TEH TARIK SESSION IN SESSION
I had a great teh tarik session just now with my office mates. The place is a bit far from my place. Took me about one and half hour with the traffic jam. No jam, just half and hour, which is very rare. Why they chose that place, far from our office, I really don't know.
Teh tarik sessions, as usual, and in my opinion brings out our bragging nature. (No, I did not brag about filing my tax return naked, in case you are wondering.)
I was particularly interested when Mr HRI, told us about his hidden talent. He can do massage. (Not that kind of massage la. Traditional massage, okay.) We start to pay real attention to him. No talking, no nothing. We listened to his massage stories like a 3 year old kid lapping lollipop. Give him our fullest attention. He told us that he inherited this talent from his father who was a famous Bomoh (What is Bomoh in English? Anyone?)
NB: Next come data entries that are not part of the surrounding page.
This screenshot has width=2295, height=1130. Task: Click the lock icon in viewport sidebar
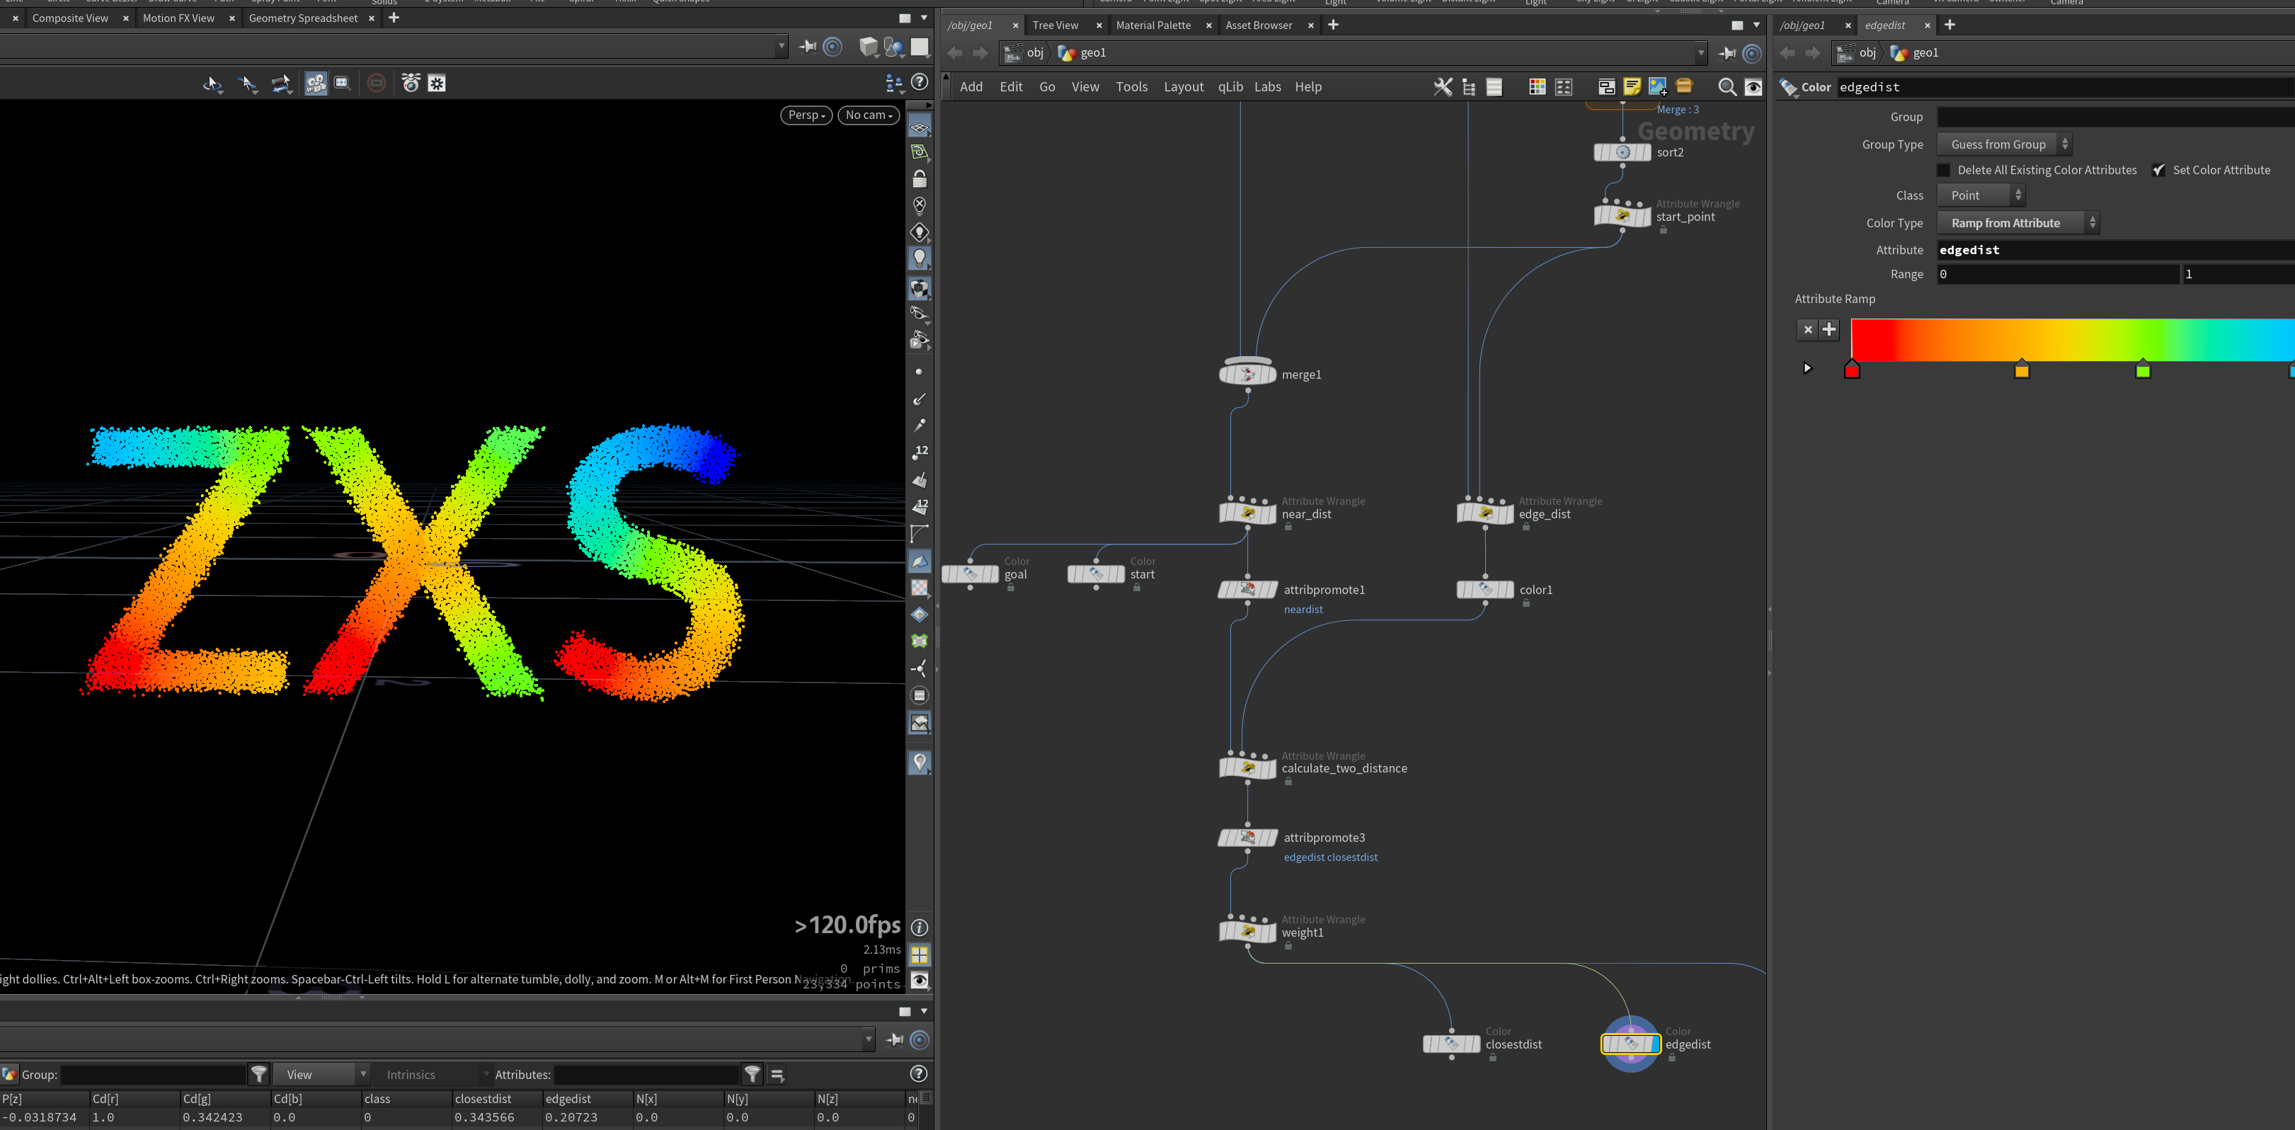click(919, 179)
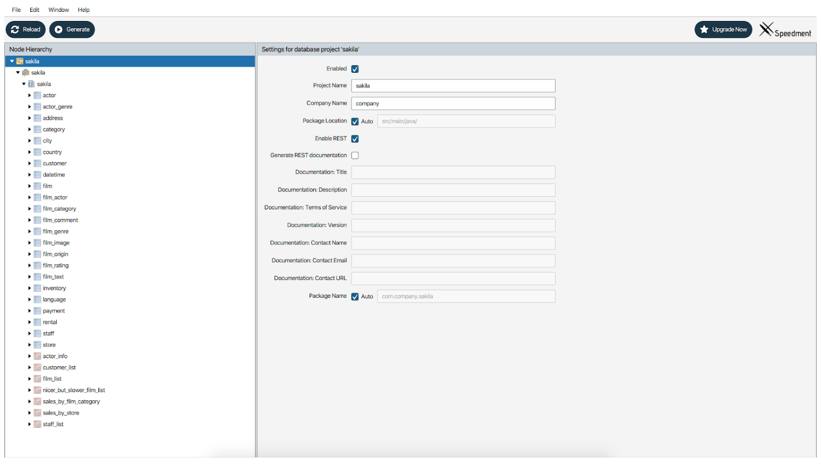821x465 pixels.
Task: Select the view icon beside sales_by_store
Action: tap(37, 413)
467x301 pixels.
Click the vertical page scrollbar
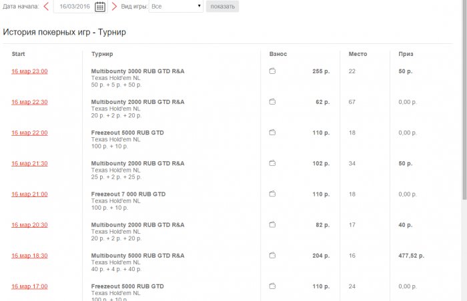click(x=464, y=100)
He told us that the other thing that he's blessed with, is that he can performed tarik duit (money pulling. Is that correct?). All of us were of course, very interested. Well, here is this guy, offering a way out to paradise!. No more worries about the high petrol price. Goodbye to ever increasing tolls charges. Minimum credit card payment? ....WHAT MINIMUM CREDIT CARD PAYMENT?! And Hello!, Visit Malaysia Year, here we come.
Mr MA : So, how did you do it?
Mr. HRI : Can't tell you that, its the pantang (forbidden?). I cannot disclose it or my ilmu (magic kot) will fade away.
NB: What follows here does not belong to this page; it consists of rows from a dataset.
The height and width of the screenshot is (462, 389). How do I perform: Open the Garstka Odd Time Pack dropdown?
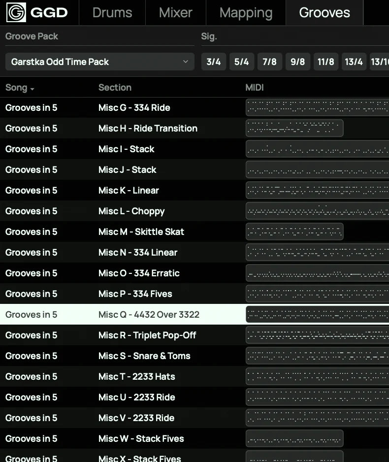point(100,62)
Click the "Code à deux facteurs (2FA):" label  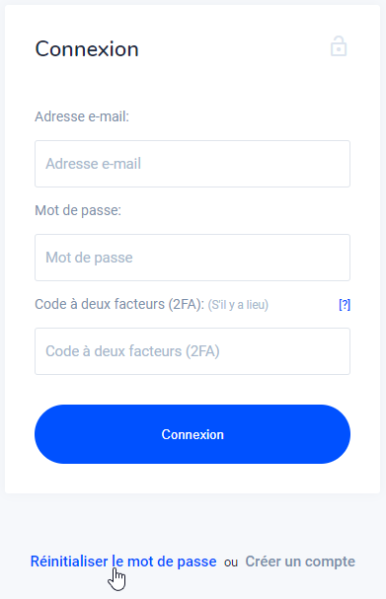click(119, 304)
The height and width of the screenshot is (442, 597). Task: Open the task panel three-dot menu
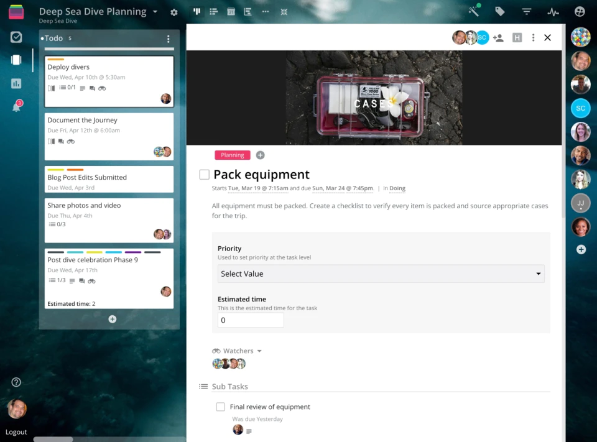pyautogui.click(x=533, y=38)
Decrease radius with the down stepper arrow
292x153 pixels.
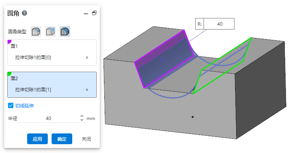82,120
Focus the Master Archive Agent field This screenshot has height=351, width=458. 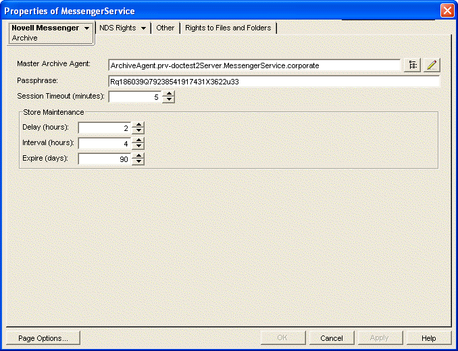[x=254, y=65]
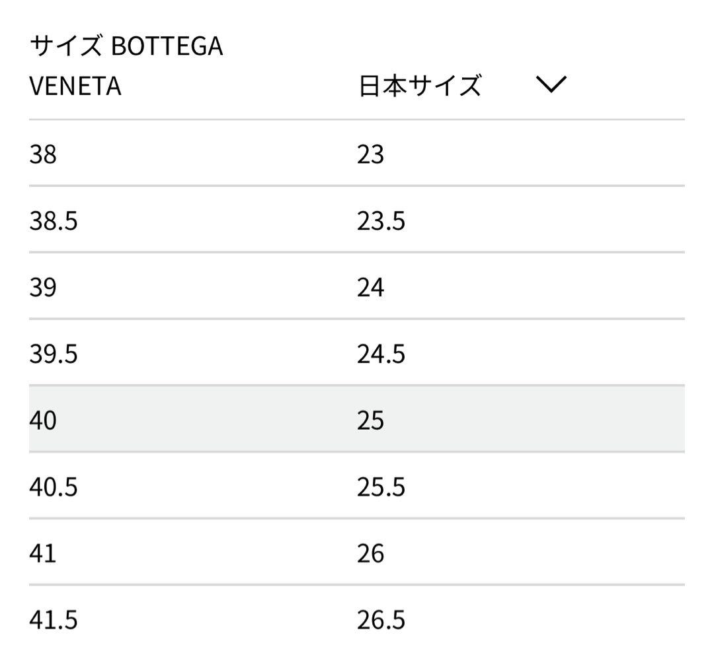
Task: Click the サイズ BOTTEGA VENETA header
Action: (126, 63)
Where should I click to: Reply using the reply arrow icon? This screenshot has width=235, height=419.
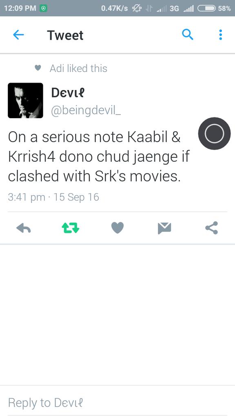[23, 228]
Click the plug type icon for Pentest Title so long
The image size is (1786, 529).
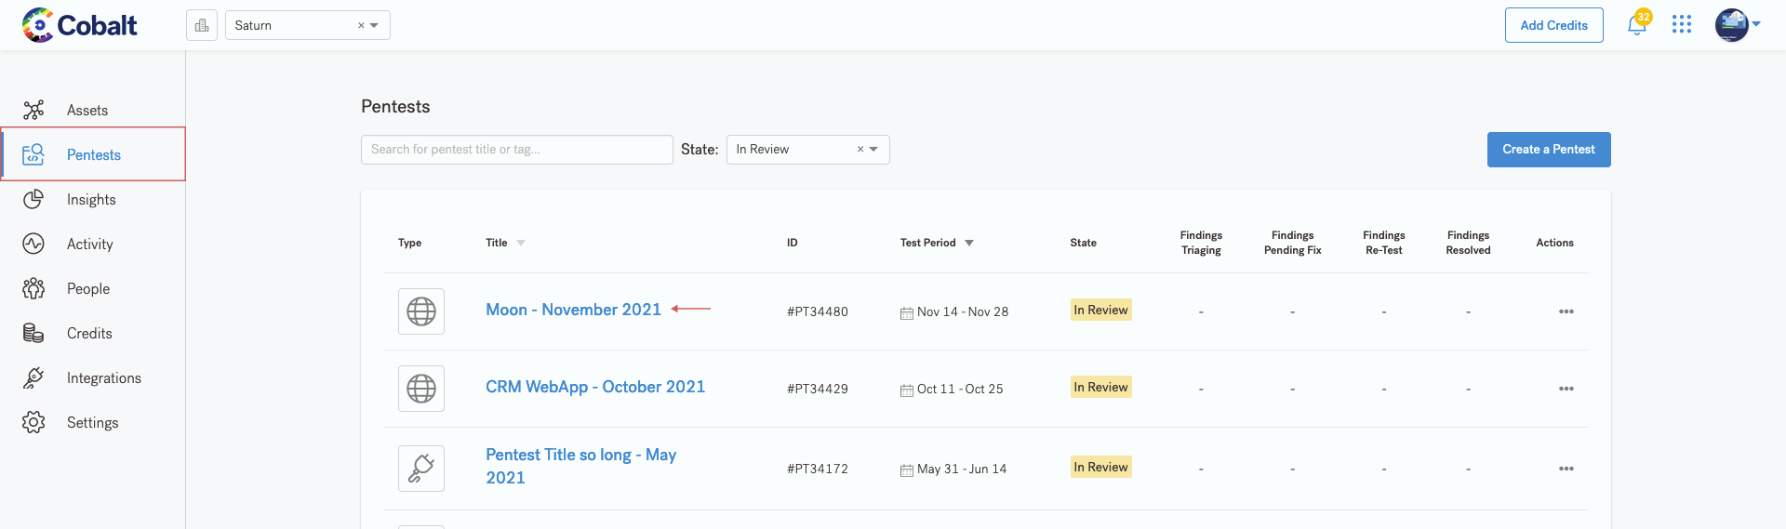[x=421, y=468]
Akula : How much money you already tarik (pull, get.)
Mr. HRI : Man, I tell you, its soooo much that I loose count.
Mr MFMD : Lets cut to the chase. We are interested. When can we do it?
Mr HRI : Okay, this coming Friday night. That is 3 days from today. But, I really hate to tell you this, we have to have duit tangkal first about RM 1,000.00 (What is duit tangkal? I give up! Hate this translation shit!).
I just smiled and look at Mr BH. He winked at me. I understood the signal right away. And like a bunch of musketeers, we made a pact. 3 days from now, Friday night, we will meet again, plus RM 1,000.00.
Time to go home, everyone is smiling, fantasizing. Our financial trouble will be over soon. We stood up. Mr. BH (the one who winked at me) said in a loud voice.
Mr. BH : Hey HRI. Round table la.
Akula : Yeah man. Surely you can belanja us. This is nothing man, compared to the thousands of RM you tarik.
Mr. HRI was dumbstruck. And timidly said : Errrk.... I am just going to ask you to belanja me. I forgot to draw my money.
Mr. BH : Man, YOU ARE SO FULL OF SHIT!
We pooled our money with the other dumbstruck friends of ours and walk away.
I dont know about them but come Friday night, I wont be there.
4 comments:
dude...
how cum la u can believe all this khurafat la...ayaaa...!!!
bomoh = shaman?
duit tangkal(hahahah kelakar siot) = duit pengeras kottt...?
No, I dont believe in it, but I cannot deny his braging rights.
I do however believe in massage, especially the 'you know what' kind;)
hemmm i wonder why u need that "u-know-what" kind of massage...age is catchin up izzit??
Hahaha. Lawak giler. But a magician never reveal his secret.